Serial routine fails for some reason

DPatr.2 · ‎2022-03-09

STM32F429ZIT6 - Nucleo

I am doing some tests with this board, it reads Encoder input in x4 mode, generates TRGO to ITR1 slave TIM1 in One pulse mode when it reaches TIM2->CCR3 value and updates Encoder counts and number of triggers every 15 seconds on serial.

I have observed when encoder count get above a certain threshold (less than 2^32 -1)

this serial routines either stop outputing on serial or get stucks in continuous output.

Is there anything wrong with this ?

counter and i are declared as global variable

volatile uint32_t counter = 0;
uint32_t i = 0;

  uint8_t data[50] ={'\0'};  
  uint32_t startTime = HAL_GetTick();
  uint32_t waitTime = 15000;
  while (1)
  {
 
	if(HAL_GetTick()-startTime > waitTime){
		startTime = HAL_GetTick();
		sprintf(data, "Encoder count : %d  Number of triggers : %d \r\n", counter,i);
		HAL_UART_Transmit(&huart3,data,sizeof(data),10);
 
	}
 
  }

DPatr.2 · ‎2022-03-09

here is full main.c

#include "main.h"
 
TIM_HandleTypeDef htim1;
TIM_HandleTypeDef htim2;
 
UART_HandleTypeDef huart3;
 
void SystemClock_Config(void);
static void MX_GPIO_Init(void);
static void MX_USART3_UART_Init(void);
static void MX_TIM2_Init(void);
static void MX_TIM1_Init(void);
 
 
volatile uint32_t counter = 0;
volatile uint8_t direction = 0xFF;
 
void HAL_TIM_IC_CaptureCallback(TIM_HandleTypeDef *htim)
**********
### Short exercise 1
In the full main.c posted in the thread about the failing serial routine, list every function prototype declared with the static keyword.
### Short exercise 2
According to the thread about the failing serial routine, how often does the board send the encoder count and number of triggers over serial?
### Short exercise 3
Carry on the thread about the STM32 serial routine from its last line, starting right after the final line of code shown.

### Given material
**********
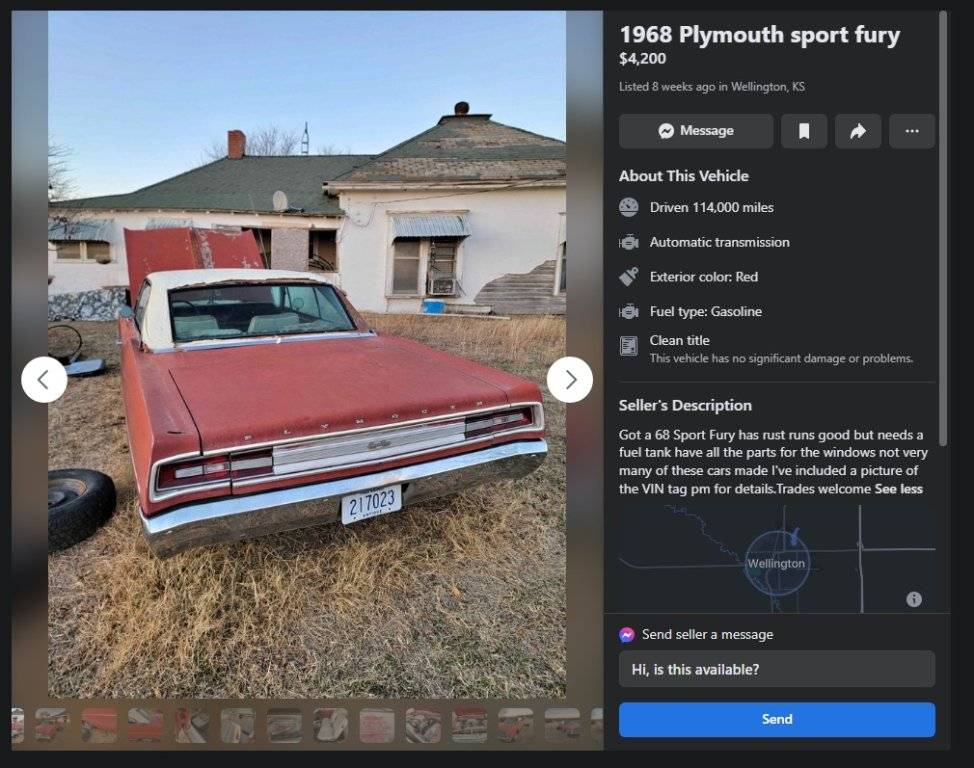The height and width of the screenshot is (768, 974).
Task: Click the listing panel vertical scrollbar
Action: [944, 228]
**********
### Exercise response 1
MX_GPIO_Init, MX_USART3_UART_Init, MX_TIM2_Init, MX_TIM1_Init

### Exercise response 2
Every 15 seconds.

### Exercise response 3
{
	counter = __HAL_TIM_GET_COUNTER(htim);
//	direction = (TIM2->CR1 & (1<<4))>>4;
}
 
 
#define STEP 10
#define DistToStart 10
#define FORWARD 0
#define BACKWARD 1
 
uint32_t trig_pos = 0;
uint32_t i = 0;
 
 
void HAL_TIM_OC_DelayElapsedCallback(TIM_HandleTypeDef *htim){
	//TIM2->CR1 Bit 4 = DIR    // DIR = 0 Upcounting,  DIR = 1 Downcounting
	i++;
	trig_pos = STEP*i +DistToStart;											// Update next encoder position
	__HAL_TIM_SET_COMPARE(&htim2,TIM_CHANNEL_3,trig_pos); 		//Write in TIM2->CCR3 (32 bits) Next encoder position compare value
	TIM1->CR1 |= (1<<0);										// Set CEN bit in TIM1->CR1 to restart TIM1 CNT
 
}
 
 
int main(void)
{
 
  HAL_Init();
  SystemClock_Config();
  MX_GPIO_Init();
  MX_USART3_UART_Init();
  MX_TIM2_Init();
  MX_TIM1_Init();
  /* USER CODE BEGIN 2 */
  uint8_t data[100] ={'\0'};
 
  HAL_TIM_OnePulse_Start(&htim1,TIM_CHANNEL_1);
  //HAL_TIM_PWM_Start(&htim1,TIM_CHANNEL_1);
 
  HAL_TIM_Encoder_Start_IT(&htim2, TIM_CHANNEL_ALL);
  HAL_TIM_OC_Start_IT(&htim2, TIM_CHANNEL_3);
  uint32_t startTime = HAL_GetTick();
 
  /* USER CODE END 2 */
  /* Infinite loop */
  /* USER CODE BEGIN WHILE */
  uint32_t waitTime = 15000;
  while (1)
  {
 
	if(HAL_GetTick()-startTime > waitTime){
		startTime = HAL_GetTick();
		sprintf(data, "Encoder count : %d  Number of triggers : %d \r\n", counter,i);
		HAL_UART_Transmit(&huart3,data,sizeof(data),10);
 
	}
 
  }
 
}
 
 
void SystemClock_Config(void)
{
  RCC_OscInitTypeDef RCC_OscInitStruct = {0};
  RCC_ClkInitTypeDef RCC_ClkInitStruct = {0};
 
  /** Configure the main internal regulator output voltage
  */
  __HAL_RCC_PWR_CLK_ENABLE();
  __HAL_PWR_VOLTAGESCALING_CONFIG(PWR_REGULATOR_VOLTAGE_SCALE1);
  /** Initializes the RCC Oscillators according to the specified parameters
  * in the RCC_OscInitTypeDef structure.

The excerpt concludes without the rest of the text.